Influenza and pneumonia are associated with significant risks of morbidity and mortality in the elder population and among people with chronic diseases. Hence, the American Diabetes Association (2018) recommends an annual influenza vaccine for all persons with diabetes who are six months of age or older. Likewise, the American Diabetes Association recommends the pneumococcal polysaccharide vaccine for those with diabetes who are two years of age or older. An additional vaccination for this disease is recommended for those greater than age 65 who were immunized more than five years ago. (You might want to carefully re-read the previous sentence so that you can explain it to patients!) The pneumococcal polysaccharide vaccine is also recommended for those who have nephrotic syndrome or chronic renal disease, and for those who have had an organ transplant, or are otherwise immunocompromised.
The American Diabetes Association recommends the administration of the hepatitis B series of (three) immunizations to those adults with diabetes who are unimmunized and are 19-59 years of age. Included is the recommendation to consider administering hepatitis B vaccination to unvaccinated adults with diabetes who are aged ≥ 60 years (American Diabetes Association, 2018, p. S29).
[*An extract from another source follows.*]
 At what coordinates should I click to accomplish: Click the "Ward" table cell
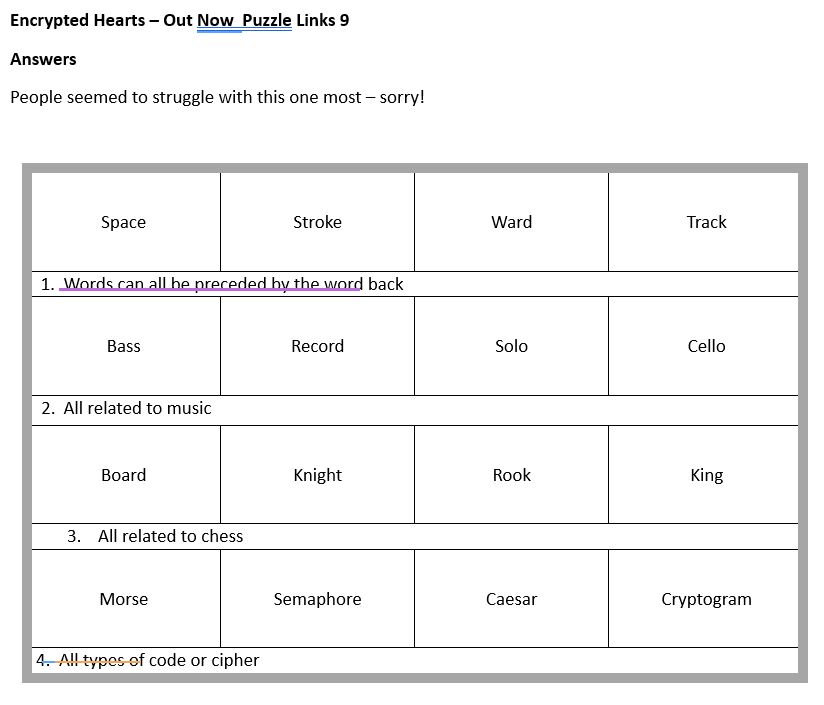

The recommendations for tetanus boosters are no different for people with diabetes than they are for those who do not have diabetes, but the importance thereof with regard to the general welfare should be emphasized at this time. In the summer of 2005, the Advisory Committee on Immunization Practices (ACIP) advised the Centers for Disease Control and Prevention to recommend that health care providers routinely use Tdap vaccines (containing tetanus, diphtheria, and acellular pertussis) for tetanus boosters in people aged 11–18 years rather than tetanus and diphtheria toxoids (Td) vaccines, alone. Soon thereafter, a similar recommendation was made for individuals aged 19-64 as a one-time dose in place of their next tetanus booster. These decisions were made following the recognition of the results of an epidemiologic investigation by the Centers for Disease Control and Prevention of an upsurge in the incidence of whooping cough among the nation's children stemming from the waning of adults' immunity to pertussis. ACIP went so far as to recommend a Tdap booster for adult contacts of infants under 12 months of age in as few as two years since their previous Td booster (Kretsinger et al., 2006). The Centers for Disease Control and Prevention remain consistent in the recommendation for a tetanus booster every ten years. For those in the age groups identified, one Tdap is recommended to replace a regularly scheduled Td.
The Centers for Disease Control and Prevention recommends the vaccine against shingles (Herpes zoster) for people 50 years of age and older to prevent shingles, even if they have already had shingles. This is a one-time vaccination. Consequently, it is recommended that people with diabetes who are 50 years of age or older should receive a shingles vaccine (January 26, 2018 at https://www.cdc.gov/mmwr/volumes/67/wr/pdfs/mm6703a5-H.pdf).
The Cost of Diabetes Control
Compliance with a diabetes blood glucose control program is likely to be hampered by money problems. Investigate the adequacy of the patient's financial support including medical insurance. If control may be jeopardized because of financial concerns, contact a social worker for help. Insulin pumps are costly as is the equipment to operate them. Insurance may cover all, some, or none of these expenses.
Investigate the costs of some equipment and supplies needed by the diabetic and figure an approximate cost per year for routine care, assuming no problems. Call or visit a pharmacy to obtain this information.
*A1c (at minimum, every six months), and annual assessments as follows: CBC, lipid panel, comprehensive metabolic panel, TSH, urinalysis, and an assessment for microalbuminuria and urine creatinine.